#### Supplied entries

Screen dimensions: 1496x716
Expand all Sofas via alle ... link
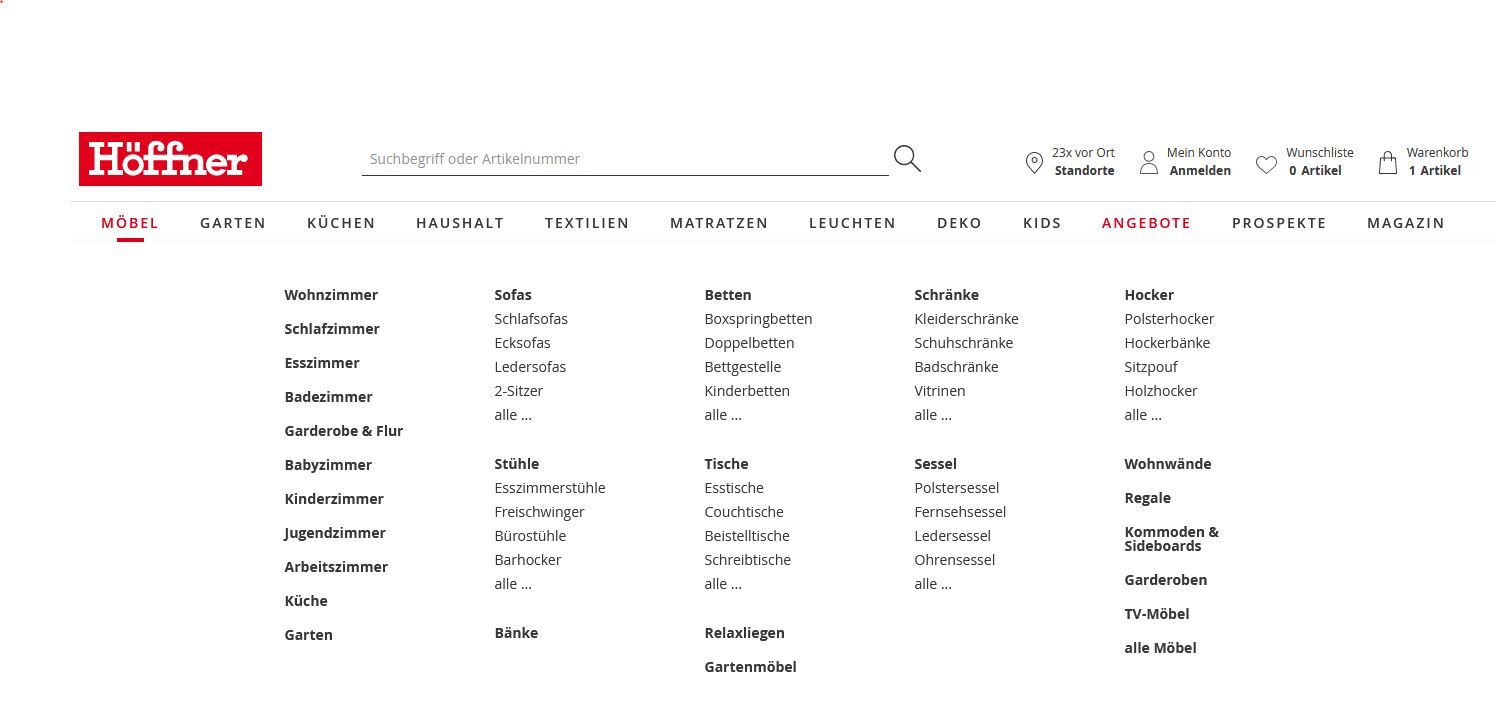tap(512, 414)
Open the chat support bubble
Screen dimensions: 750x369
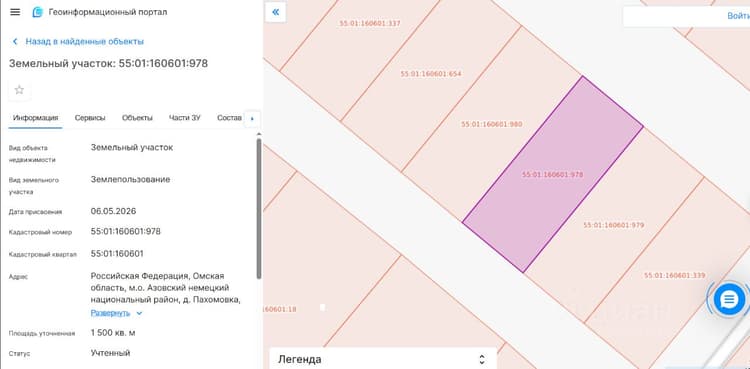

########

§ Task requirements:
Whenever a line in the data holds "Screen", copy that line.

§ Exercise result:
Screen dimensions: 1496x716
Screen dimensions: 750x369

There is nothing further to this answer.